Mais qui est donc la groupie ? Et pourquoi s’y intéresser ?

BEATLEMANIA, les débuts du mouvement

Groupie (nom féminin, anglicisme): «Personne gravitant dans l’entourage des célébrités de la musique populaire comme la pop ou le rock» ; « Une groupie idolâtre un chanteur, un musicien ou un groupe au point de le suivre pendant ses tournées, d’assister à autant de ses apparitions publiques que possible, dans l’espoir de le rencontrer et d’engager avec lui une relation sexuelle ou sentimentale. » 

Evidemment, la figure emblématique de la groupie ne naît pas au début des années 1970. On peut en réalité remonter jusqu’à la Beatlemania ou l’euphorie Elvis Presley des années 1950 qui embrasse des filles au hasard dans son public : l’impression, donc, que depuis le début, elle était indissociable du personnage de la Rockstar, du musicien en pleine ascension. 

Pour autant, l’essor du mouvement vers la fin des années 1960 est impressionnant, avec plusieurs grands noms qui scandent l’histoire du rock: Miss Pamela Des Barres, Bebe Buell, Anita Pallenberg et Bianca Jagger, connues aujourd’hui pour avoir inspiré, côtoyé et forgé les images des Rockstars qu’elles accompagnaient.

En France, c’est Zouzou – dite la twisteuse, ancienne compagne de Brian Jones – membre fondateur des Rolling Stones – qui incarne cette vague, jusqu’à jouer le rôle d’un succube torturé, métaphore de l’adultère, dans le film d’Eric Rohmer : Chloé, l’après-midi (1972).

FOXEY LADY 

Des cheveux défaits, généralement volumineux et emmêlés, maquillage clownesque, sequins et robes à silhouette rectangulaire, presque masculine. A première vue, la groupie n’a rien d’une femme fatale.

Pourtant, son style est représentatif de son époque et de son train de vie. Les années 1970 pour le rock, ce sont les années des tournées en bus ou en avion (le Starship privatisé par Led Zeppelin puis les Stones) à travers les USA avec très peu de temps et d’espace pour tout emporter. Il faut donc se contenter du minimum. 
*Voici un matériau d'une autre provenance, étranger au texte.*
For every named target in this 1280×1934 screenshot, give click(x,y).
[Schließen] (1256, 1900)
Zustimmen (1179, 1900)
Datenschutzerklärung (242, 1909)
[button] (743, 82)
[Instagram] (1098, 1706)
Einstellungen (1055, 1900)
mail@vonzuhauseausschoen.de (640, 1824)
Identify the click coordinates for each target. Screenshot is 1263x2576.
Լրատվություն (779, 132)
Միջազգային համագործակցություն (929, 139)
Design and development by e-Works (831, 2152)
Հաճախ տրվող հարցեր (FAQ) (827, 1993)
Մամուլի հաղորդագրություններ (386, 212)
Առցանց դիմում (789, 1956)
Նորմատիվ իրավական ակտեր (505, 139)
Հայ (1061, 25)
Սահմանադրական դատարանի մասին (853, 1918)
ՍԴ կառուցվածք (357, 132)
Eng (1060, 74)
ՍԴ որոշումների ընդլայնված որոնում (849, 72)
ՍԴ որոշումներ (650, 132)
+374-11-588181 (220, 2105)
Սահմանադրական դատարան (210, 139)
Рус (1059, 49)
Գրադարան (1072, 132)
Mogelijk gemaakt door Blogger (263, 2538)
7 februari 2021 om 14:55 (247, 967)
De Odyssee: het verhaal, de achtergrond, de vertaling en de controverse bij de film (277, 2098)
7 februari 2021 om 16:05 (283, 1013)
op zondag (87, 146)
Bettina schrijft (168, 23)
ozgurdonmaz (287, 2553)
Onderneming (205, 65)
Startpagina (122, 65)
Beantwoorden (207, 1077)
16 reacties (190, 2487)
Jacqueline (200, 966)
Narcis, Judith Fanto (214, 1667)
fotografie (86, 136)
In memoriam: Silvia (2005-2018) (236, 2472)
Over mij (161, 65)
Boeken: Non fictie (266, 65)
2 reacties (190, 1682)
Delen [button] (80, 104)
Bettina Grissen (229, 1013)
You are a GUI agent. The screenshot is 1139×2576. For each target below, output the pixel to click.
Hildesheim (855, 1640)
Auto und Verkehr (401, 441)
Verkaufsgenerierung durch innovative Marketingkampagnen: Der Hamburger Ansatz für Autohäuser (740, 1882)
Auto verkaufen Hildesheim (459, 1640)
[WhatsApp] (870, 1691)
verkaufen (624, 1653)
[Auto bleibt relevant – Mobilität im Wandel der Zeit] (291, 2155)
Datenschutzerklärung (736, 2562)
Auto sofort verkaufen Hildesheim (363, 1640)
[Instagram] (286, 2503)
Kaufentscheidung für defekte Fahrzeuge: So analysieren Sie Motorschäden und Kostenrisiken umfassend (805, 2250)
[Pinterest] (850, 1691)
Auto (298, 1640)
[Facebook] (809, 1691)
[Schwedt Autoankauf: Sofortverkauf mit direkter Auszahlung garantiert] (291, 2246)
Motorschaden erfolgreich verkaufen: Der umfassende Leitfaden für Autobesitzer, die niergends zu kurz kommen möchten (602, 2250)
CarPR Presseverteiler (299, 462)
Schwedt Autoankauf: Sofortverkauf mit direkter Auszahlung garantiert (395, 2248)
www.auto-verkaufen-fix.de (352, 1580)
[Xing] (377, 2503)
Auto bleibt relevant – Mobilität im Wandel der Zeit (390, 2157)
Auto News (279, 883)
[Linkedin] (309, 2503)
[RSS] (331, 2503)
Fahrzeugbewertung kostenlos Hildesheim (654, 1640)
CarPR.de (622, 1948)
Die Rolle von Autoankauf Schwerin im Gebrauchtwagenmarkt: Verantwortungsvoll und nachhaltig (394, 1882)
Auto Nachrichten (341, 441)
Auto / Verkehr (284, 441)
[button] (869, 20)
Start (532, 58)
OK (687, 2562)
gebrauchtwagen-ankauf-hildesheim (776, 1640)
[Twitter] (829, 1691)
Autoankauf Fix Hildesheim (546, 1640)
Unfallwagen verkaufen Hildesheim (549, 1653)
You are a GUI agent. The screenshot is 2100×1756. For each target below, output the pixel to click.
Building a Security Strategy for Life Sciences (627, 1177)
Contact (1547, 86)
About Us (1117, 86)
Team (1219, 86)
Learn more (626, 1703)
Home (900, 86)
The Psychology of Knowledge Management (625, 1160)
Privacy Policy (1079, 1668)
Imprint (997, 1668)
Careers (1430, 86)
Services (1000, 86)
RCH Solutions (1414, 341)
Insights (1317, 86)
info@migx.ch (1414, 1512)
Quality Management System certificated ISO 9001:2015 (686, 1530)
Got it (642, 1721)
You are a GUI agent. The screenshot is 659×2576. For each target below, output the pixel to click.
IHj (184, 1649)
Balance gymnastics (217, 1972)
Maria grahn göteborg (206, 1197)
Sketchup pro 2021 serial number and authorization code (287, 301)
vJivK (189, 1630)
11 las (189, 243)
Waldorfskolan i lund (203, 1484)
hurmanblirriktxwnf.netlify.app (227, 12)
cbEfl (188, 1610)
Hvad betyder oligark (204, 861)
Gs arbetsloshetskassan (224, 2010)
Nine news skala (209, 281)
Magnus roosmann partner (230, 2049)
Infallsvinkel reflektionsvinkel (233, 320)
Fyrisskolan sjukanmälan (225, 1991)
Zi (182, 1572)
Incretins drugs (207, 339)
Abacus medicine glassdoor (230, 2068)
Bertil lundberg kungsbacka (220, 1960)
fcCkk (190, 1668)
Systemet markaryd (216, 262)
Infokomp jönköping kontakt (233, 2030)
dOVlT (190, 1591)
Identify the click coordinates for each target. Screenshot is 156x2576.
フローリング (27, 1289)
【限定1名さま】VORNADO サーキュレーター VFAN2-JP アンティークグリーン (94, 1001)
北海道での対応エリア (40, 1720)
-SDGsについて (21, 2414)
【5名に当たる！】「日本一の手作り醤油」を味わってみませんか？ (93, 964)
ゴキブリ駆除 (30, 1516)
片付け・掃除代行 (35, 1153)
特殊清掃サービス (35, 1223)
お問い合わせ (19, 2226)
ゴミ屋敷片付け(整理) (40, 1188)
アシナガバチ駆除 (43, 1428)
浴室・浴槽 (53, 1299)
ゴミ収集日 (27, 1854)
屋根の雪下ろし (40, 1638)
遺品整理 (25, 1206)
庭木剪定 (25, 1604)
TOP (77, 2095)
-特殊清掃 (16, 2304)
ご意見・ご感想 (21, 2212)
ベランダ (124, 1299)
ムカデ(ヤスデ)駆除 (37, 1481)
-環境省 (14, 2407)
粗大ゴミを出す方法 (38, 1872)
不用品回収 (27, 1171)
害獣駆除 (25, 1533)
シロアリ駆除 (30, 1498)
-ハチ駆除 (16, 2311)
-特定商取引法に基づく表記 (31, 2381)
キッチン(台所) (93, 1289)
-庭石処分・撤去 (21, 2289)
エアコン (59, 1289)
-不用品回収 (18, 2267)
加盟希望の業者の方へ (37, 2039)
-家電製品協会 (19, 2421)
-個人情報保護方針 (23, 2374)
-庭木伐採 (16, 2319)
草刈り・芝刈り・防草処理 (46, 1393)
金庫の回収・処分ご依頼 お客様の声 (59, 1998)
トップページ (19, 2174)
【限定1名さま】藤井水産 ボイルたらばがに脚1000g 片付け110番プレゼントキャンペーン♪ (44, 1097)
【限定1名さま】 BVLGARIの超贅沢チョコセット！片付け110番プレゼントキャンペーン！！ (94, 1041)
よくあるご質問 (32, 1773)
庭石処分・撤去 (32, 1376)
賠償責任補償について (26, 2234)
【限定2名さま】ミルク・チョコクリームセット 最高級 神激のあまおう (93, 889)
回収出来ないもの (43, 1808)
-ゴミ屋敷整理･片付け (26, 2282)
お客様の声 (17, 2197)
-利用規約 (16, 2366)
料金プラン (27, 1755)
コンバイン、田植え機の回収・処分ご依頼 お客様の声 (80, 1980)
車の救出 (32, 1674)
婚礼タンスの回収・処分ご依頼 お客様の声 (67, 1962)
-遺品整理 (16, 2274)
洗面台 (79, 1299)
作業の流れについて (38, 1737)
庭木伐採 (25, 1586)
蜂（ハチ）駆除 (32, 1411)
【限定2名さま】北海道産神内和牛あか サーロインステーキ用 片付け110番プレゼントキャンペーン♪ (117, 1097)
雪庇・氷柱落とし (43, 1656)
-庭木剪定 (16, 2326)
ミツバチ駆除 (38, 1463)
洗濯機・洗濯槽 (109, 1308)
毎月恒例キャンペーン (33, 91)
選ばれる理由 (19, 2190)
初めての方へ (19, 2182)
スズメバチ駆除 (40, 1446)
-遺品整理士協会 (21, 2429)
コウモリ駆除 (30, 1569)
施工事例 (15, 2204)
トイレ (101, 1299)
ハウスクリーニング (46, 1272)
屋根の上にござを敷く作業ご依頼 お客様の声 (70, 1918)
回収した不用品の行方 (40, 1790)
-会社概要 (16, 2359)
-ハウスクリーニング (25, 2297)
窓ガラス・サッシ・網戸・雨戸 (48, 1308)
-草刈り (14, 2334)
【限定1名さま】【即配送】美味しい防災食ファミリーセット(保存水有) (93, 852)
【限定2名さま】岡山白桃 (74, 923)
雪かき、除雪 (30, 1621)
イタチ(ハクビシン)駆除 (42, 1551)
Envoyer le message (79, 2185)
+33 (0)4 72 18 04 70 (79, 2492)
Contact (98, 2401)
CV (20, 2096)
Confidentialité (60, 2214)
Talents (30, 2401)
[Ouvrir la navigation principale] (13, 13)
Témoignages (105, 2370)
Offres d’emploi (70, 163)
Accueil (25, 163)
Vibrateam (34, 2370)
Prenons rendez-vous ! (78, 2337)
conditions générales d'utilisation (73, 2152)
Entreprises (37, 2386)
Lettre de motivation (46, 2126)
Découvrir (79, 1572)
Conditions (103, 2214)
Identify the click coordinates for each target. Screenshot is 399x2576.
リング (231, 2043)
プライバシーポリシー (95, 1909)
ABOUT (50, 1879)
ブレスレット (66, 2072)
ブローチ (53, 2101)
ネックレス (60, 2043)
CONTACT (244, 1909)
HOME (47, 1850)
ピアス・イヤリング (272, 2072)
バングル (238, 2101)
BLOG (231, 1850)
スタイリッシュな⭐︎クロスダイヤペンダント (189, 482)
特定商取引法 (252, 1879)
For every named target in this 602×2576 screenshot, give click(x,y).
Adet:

Ainsi, sur la plupart des photos de Miss P. (Pamela Des Barres), on la retrouve pieds nus sur l’herbe, démaquillée ou avec très peu d’eye-liner sur – et parfois en dessous – des paupières. Le style de la groupie clame donc haut et fort la liberté et la jeunesse de son ère, le climat chaud et surtout californien des concerts en plein air.

« Je ne mettais jamais rien en dessous (en parlant de robes à dentelle), j’étais toujours à moitié nue (rires). » Pamela des Barres, interview avec Devyn Crimson, 2019

Pour ces fans du rock, il s’agit aussi de s’inventer, d’aller dans les friperies et de trouver des pièces qui rappellent l’entre-deux-guerres des années 1920 et 1930, avec cette même silhouette garçonne qui plaît tant, les paillettes, la fourrure et le besoin d’être libre de ses mouvements au moment de faire la fête.

De ce fait, ces femmes oscillent entre le fatal et l’enfantin, à l’effigie du clip de « Foxey Lady » du Jimi Hendrix Experience, dans lequel Miss P. danse derrière le groupe dans une robe de velours bleu foncé – trouvée dans le placard de la grand-mère de son amie, des manières félines et un regard espiègle sur le faciès, un mélange inattendu d’audace et de somptueux dont on simule le hasard.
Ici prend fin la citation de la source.